[Selected text Boundary: Start]

This is what the Humans of New York Facebook page publishes today about Stella Boonshoft.
Given the unbelievable amount of attention the past post has gotten, Stella has (quite fairly) asked me to post my portrait of her, along with some context. Hope everyone takes a second to imagine what it’s like to have tens of thousands people viewing / supporting / judging / commenting on you at one time.
I struggled with body image my whole life. As a young teen, I was diagnosed with Polycystic ovarian syndrome. PCOS makes it incredibly hard to lose weight, and spikes up your insulin levels which can lead to diabetes and other complications. I felt like I was just getting bigger and bigger and could do nothing to stop it. I was so awkward and uncomfortable with what I looked like that I began to self-medicate in the way most teenagers do, except it was to a scary excess. Finally, my parents intervened and when I was 15 I got the help I needed. The past 2 and a half years have essentially been a struggle to come to terms with who I am and live life in a constructive, not destructive manner.
A couple weeks ago, I started a blog, just as a way to get out my thoughts and feelings. I found the body acceptance movement online, and it was like my eyes were open for the first time. I realized that my size or weight is not something to be ashamed of, it is a part of me. Health and weight are not synonymous, and I know that to be healthy means to manage my sobriety and PCOS the best that I can. I may not ever be thin, but that’s okay. It’s all about progress, not perfection.

[Selected text Boundary: End]
[Dataset section Boundary: Start]

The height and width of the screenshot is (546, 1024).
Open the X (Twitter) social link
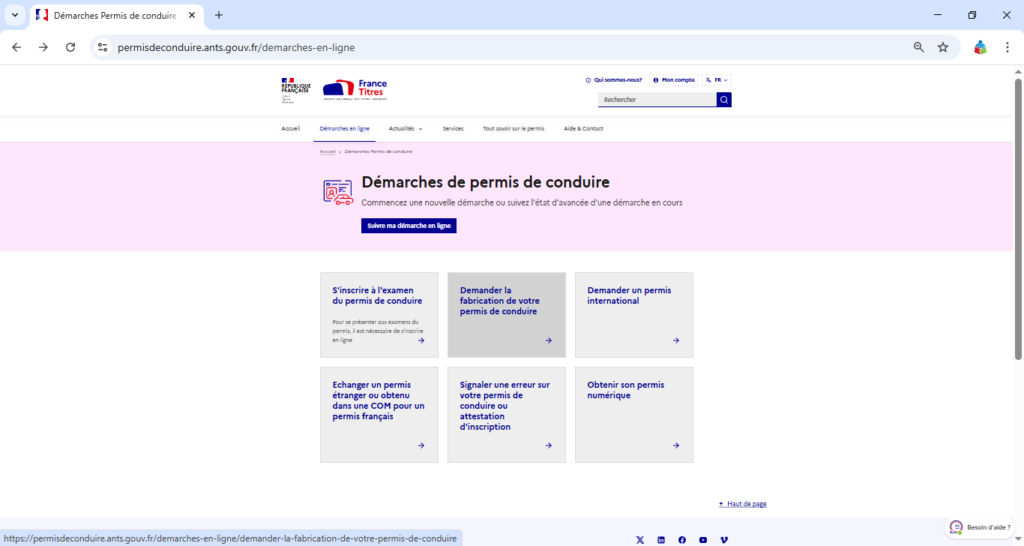pyautogui.click(x=640, y=540)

[Dataset section Boundary: End]

# Exercise instructions
Please rewrite the Stella Boonshoft text from "Given the unbelievable" to "at one time.", putting "photo" in place of "portrait".

# Exercise solution
Given the unbelievable amount of attention the past post has gotten, Stella has (quite fairly) asked me to post my photo of her, along with some context. Hope everyone takes a second to imagine what it’s like to have tens of thousands people viewing / supporting / judging / commenting on you at one time.